DEX project Trader Joe’s has been active recently


The American supermarket chain Trader Joe’s recently filed a lawsuit against a decentralized trading platform called “Trader Joe” and its co-founder Cheng Chieh Liu, accusing them of deliberately choosing a name similar to the supermarket’s. The lawyers claim that the decentralized exchange (DEX) platform has created a story around the fictional "Trader Joe" and is closely associated with the supermarket brand.


In addition, the Trader Joe's logo also features an image of a "Trader Joe" wearing a red hat, and red is the main color of the supermarket brand. Trader Joe's domain name is "traderjoexyz.com", which was also accused in the lawsuit of being closely associated with the supermarket.

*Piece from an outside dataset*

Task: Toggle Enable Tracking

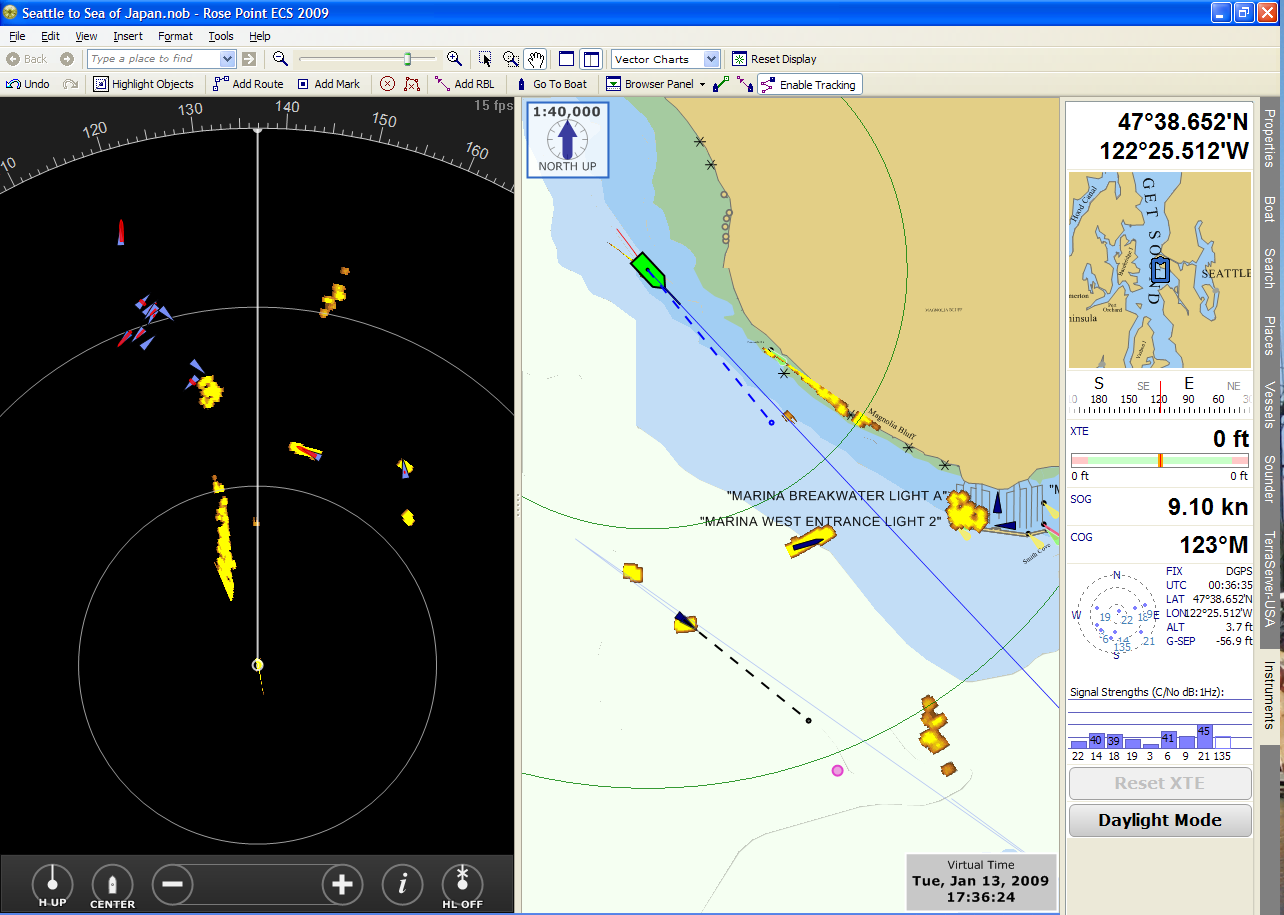Action: pos(810,84)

The supermarket chain asked the court to order Trader Joe to stop using variations of the supermarket name "Trader Joe's" in its business operations, and seek ownership of the relevant domain names and any other damages determined through legal proceedings.

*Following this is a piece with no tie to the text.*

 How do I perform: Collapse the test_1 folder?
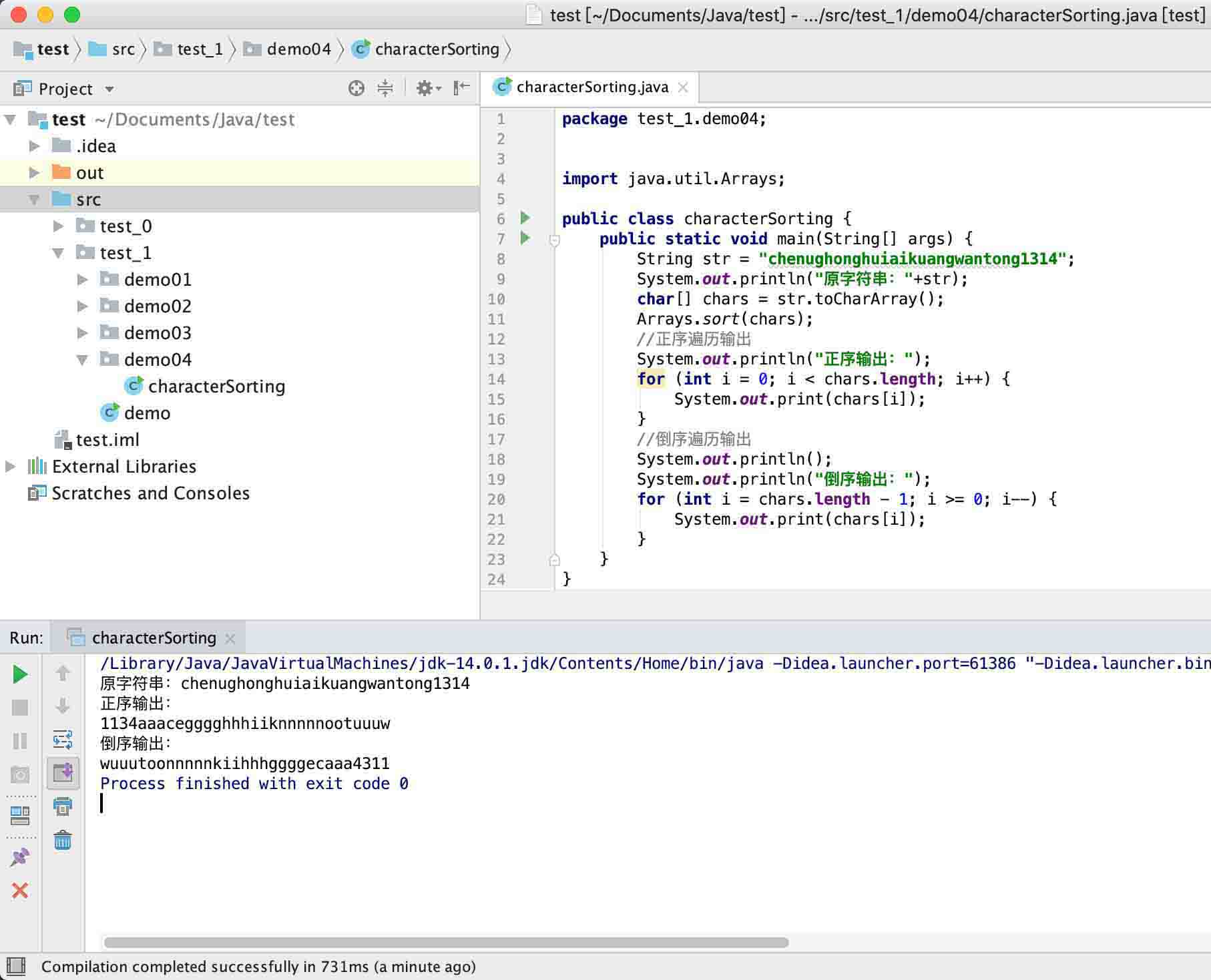59,253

This drama of a large Web2 supermarket chain suing a Web3 DeFi project may be related to Trader Joe's current momentum.


In August this year, Trader Joedeployed to the Ethereum mainnet. Previously, Trader Joe has launched networks such as Avalanche, Arbitrum, and BNB Chain. According to DefiLlama data, Trader Joe's total locked position on the Arbitrum chain has reached 77.36 million US dollars, and the ecological activity has been heating up recently.



On September 26, Trader Joe published a proposal in the Arbitrum community to apply for 1.83 million ARB grants from the Arbitrum DAO Treasury. Subsequently, Trader Joe reduced the amount to 1.51 million. This grant will be used to improve spot liquidity and trading efficiency. Currently, the voting approval rate for the proposal is 98.45%.

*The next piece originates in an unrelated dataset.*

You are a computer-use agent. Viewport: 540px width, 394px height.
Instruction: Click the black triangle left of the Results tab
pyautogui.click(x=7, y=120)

The Trader Joe's chain was once ranked as the second largest supermarket chain in the United States


Trader Joe's is an American grocery store chain headquartered in Monrovia, California. As of January 21, 2023, Trader Joe's has 560 stores in 42 states in the United States, with the number of stores being added regularly.


In May 2009, Consumer Reports ranked Trader Joe's as the second largest supermarket chain in the United States. In 2019, Trader Joe's was also ranked 14th on Glassdoor's list of the best places to work in the United States.


Image source: Blockworks


Trader Joe's prices are significantly discounted compared to similar branded products, and it requires its branded suppliers not to disclose such business relationships. In 1977, Trader Joe's began to launch international-sounding brand variants for some of its own-brand ethnic foods.


This old supermarket is a veteran in suing for trademark infringement


More than 80% of Trader Joe's products are under its own brand, including vitamins, packaged foods, pet food, toilet paper and other categories of products. At the same time, each region's own-brand products have independent registered trademarks. For example, Trader Mings is an Asian food brand, Trader Jose is a Mexican food brand, and Trader Giotto is an Italian food brand.


As an old large supermarket chain, Trader Joe's has always attached great importance to its brand rights.


In 2016, Trader Joe's claimed that Hallatt used its trademarks and trade dress, operated a website accessible from the United States, and designed his store to imitate Trader Joe's, asking the district court to permanently prohibit Hallatt from reselling goods or using Trader Joe's trademarks in Canada. But U.S. District Judge Marsha Pechman dismissed the case for lack of jurisdiction.


In recent months, Trader Joe's has even sued its own union, accusing them of selling tote bags, buttons, cups and other products with Trader Joe's name and logo to the public, which may mislead customers into thinking that the company manufactures or endorses them. The lawsuit claims that Trader Joe's is not seeking to completely stop selling Trader Joe's United products, and asks the court to block union products with the company's trademarks, and also seeks unspecified monetary damages.